Reproduce every one of the following rows without any change.

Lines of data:
(begin)

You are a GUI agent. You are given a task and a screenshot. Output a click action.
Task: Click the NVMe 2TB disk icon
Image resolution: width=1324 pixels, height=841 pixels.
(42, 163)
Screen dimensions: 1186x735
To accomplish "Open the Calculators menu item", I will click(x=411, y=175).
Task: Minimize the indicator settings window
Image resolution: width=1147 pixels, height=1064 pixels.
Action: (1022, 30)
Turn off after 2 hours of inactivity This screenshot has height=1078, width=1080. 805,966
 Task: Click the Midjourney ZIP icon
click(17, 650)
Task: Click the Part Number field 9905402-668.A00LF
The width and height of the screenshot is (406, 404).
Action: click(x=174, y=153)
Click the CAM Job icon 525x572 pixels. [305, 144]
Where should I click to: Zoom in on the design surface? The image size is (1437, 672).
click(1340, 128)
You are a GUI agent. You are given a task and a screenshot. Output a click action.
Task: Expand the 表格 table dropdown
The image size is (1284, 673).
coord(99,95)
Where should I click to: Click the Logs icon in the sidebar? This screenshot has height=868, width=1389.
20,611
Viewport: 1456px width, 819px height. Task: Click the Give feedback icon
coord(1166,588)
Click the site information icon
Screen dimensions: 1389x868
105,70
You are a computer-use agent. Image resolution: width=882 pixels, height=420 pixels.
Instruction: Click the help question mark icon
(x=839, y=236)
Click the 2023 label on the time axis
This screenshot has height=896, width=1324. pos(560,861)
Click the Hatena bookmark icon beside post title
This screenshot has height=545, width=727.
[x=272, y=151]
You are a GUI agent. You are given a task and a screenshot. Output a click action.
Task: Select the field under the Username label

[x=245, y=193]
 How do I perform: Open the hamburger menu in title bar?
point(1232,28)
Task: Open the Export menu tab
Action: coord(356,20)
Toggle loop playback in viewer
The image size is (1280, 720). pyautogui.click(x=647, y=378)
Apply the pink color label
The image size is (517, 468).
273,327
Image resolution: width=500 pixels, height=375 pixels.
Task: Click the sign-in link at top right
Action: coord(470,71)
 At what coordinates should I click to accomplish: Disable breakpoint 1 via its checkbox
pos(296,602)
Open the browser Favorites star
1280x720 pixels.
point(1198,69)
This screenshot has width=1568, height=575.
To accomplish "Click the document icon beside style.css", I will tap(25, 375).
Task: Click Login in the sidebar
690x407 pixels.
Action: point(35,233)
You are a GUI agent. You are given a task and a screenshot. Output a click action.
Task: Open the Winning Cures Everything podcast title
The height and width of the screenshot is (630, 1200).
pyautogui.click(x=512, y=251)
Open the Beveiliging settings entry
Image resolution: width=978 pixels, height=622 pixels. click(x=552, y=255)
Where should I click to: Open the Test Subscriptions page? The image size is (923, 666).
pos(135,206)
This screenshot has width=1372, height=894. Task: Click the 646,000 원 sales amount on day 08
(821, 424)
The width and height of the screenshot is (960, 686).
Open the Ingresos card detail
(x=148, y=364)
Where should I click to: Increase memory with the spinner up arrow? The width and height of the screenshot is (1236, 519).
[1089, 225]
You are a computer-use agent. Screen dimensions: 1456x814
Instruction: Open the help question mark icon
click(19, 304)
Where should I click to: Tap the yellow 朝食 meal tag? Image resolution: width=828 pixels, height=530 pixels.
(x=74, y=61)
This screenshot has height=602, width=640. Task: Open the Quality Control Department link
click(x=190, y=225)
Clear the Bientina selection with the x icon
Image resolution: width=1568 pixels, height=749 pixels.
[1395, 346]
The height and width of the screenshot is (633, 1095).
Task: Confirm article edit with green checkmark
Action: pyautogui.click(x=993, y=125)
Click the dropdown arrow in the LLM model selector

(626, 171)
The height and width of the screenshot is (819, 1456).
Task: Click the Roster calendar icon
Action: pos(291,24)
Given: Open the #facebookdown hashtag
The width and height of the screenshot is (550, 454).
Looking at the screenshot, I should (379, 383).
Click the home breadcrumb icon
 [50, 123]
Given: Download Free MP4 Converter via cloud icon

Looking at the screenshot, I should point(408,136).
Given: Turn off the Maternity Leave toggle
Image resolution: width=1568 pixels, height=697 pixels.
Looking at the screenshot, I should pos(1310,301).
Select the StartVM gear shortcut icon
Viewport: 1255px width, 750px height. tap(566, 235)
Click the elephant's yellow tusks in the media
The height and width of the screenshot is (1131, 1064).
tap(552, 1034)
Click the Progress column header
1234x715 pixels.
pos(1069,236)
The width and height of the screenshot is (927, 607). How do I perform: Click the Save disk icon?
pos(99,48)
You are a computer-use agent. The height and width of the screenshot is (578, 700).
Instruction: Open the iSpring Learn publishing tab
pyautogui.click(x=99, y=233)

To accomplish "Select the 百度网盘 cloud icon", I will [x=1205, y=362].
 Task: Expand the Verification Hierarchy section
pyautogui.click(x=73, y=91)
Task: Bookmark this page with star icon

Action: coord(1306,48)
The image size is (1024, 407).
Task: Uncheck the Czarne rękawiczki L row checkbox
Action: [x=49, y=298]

(end)

» FINISHED EXERCISE
You are a GUI agent. You are given a task and a screenshot. Output a click action.
Task: Click the NVMe 2TB disk icon
Image resolution: width=1324 pixels, height=841 pixels.
(42, 163)
Screen dimensions: 1186x735
To accomplish "Open the Calculators menu item", I will click(x=411, y=175).
Task: Minimize the indicator settings window
Image resolution: width=1147 pixels, height=1064 pixels.
Action: (1022, 30)
Turn off after 2 hours of inactivity This screenshot has height=1078, width=1080. 805,966
 Task: Click the Midjourney ZIP icon
click(17, 650)
Task: Click the Part Number field 9905402-668.A00LF
The width and height of the screenshot is (406, 404).
Action: click(x=174, y=153)
Click the CAM Job icon 525x572 pixels. [305, 144]
Where should I click to: Zoom in on the design surface? The image size is (1437, 672).
click(1340, 128)
You are a GUI agent. You are given a task and a screenshot. Output a click action.
Task: Expand the 表格 table dropdown
The image size is (1284, 673).
coord(99,95)
Where should I click to: Click the Logs icon in the sidebar? This screenshot has height=868, width=1389.
20,611
Viewport: 1456px width, 819px height. Task: Click the Give feedback icon
coord(1166,588)
Click the site information icon
Screen dimensions: 1389x868
105,70
You are a computer-use agent. Image resolution: width=882 pixels, height=420 pixels.
Instruction: Click the help question mark icon
(x=839, y=236)
Click the 2023 label on the time axis
This screenshot has height=896, width=1324. pos(560,861)
Click the Hatena bookmark icon beside post title
This screenshot has height=545, width=727.
[x=272, y=151]
You are a GUI agent. You are given a task and a screenshot. Output a click action.
Task: Select the field under the Username label

[x=245, y=193]
 How do I perform: Open the hamburger menu in title bar?
point(1232,28)
Task: Open the Export menu tab
Action: coord(356,20)
Toggle loop playback in viewer
The image size is (1280, 720). pyautogui.click(x=647, y=378)
Apply the pink color label
The image size is (517, 468).
273,327
Image resolution: width=500 pixels, height=375 pixels.
Task: Click the sign-in link at top right
Action: coord(470,71)
 At what coordinates should I click to accomplish: Disable breakpoint 1 via its checkbox
pos(296,602)
Open the browser Favorites star
1280x720 pixels.
point(1198,69)
This screenshot has width=1568, height=575.
To accomplish "Click the document icon beside style.css", I will tap(25, 375).
Task: Click Login in the sidebar
690x407 pixels.
Action: point(35,233)
You are a GUI agent. You are given a task and a screenshot. Output a click action.
Task: Open the Winning Cures Everything podcast title
The height and width of the screenshot is (630, 1200).
pyautogui.click(x=512, y=251)
Open the Beveiliging settings entry
Image resolution: width=978 pixels, height=622 pixels. click(x=552, y=255)
Where should I click to: Open the Test Subscriptions page? The image size is (923, 666).
pos(135,206)
This screenshot has width=1372, height=894. Task: Click the 646,000 원 sales amount on day 08
(821, 424)
The width and height of the screenshot is (960, 686).
Open the Ingresos card detail
(x=148, y=364)
Where should I click to: Increase memory with the spinner up arrow? The width and height of the screenshot is (1236, 519).
[1089, 225]
You are a computer-use agent. Screen dimensions: 1456x814
Instruction: Open the help question mark icon
click(19, 304)
Where should I click to: Tap the yellow 朝食 meal tag? Image resolution: width=828 pixels, height=530 pixels.
(x=74, y=61)
This screenshot has height=602, width=640. Task: Open the Quality Control Department link
click(x=190, y=225)
Clear the Bientina selection with the x icon
Image resolution: width=1568 pixels, height=749 pixels.
[1395, 346]
The height and width of the screenshot is (633, 1095).
Task: Confirm article edit with green checkmark
Action: pyautogui.click(x=993, y=125)
Click the dropdown arrow in the LLM model selector

(626, 171)
The height and width of the screenshot is (819, 1456).
Task: Click the Roster calendar icon
Action: pos(291,24)
Given: Open the #facebookdown hashtag
The width and height of the screenshot is (550, 454).
Looking at the screenshot, I should (379, 383).
Click the home breadcrumb icon
 [50, 123]
Given: Download Free MP4 Converter via cloud icon

Looking at the screenshot, I should point(408,136).
Given: Turn off the Maternity Leave toggle
Image resolution: width=1568 pixels, height=697 pixels.
Looking at the screenshot, I should pos(1310,301).
Select the StartVM gear shortcut icon
Viewport: 1255px width, 750px height. tap(566, 235)
Click the elephant's yellow tusks in the media
The height and width of the screenshot is (1131, 1064).
tap(552, 1034)
Click the Progress column header
1234x715 pixels.
pos(1069,236)
The width and height of the screenshot is (927, 607). How do I perform: Click the Save disk icon?
pos(99,48)
You are a computer-use agent. The height and width of the screenshot is (578, 700).
Instruction: Open the iSpring Learn publishing tab
pyautogui.click(x=99, y=233)

To accomplish "Select the 百度网盘 cloud icon", I will [x=1205, y=362].
 Task: Expand the Verification Hierarchy section
pyautogui.click(x=73, y=91)
Task: Bookmark this page with star icon

Action: coord(1306,48)
The image size is (1024, 407).
Task: Uncheck the Czarne rękawiczki L row checkbox
Action: [x=49, y=298]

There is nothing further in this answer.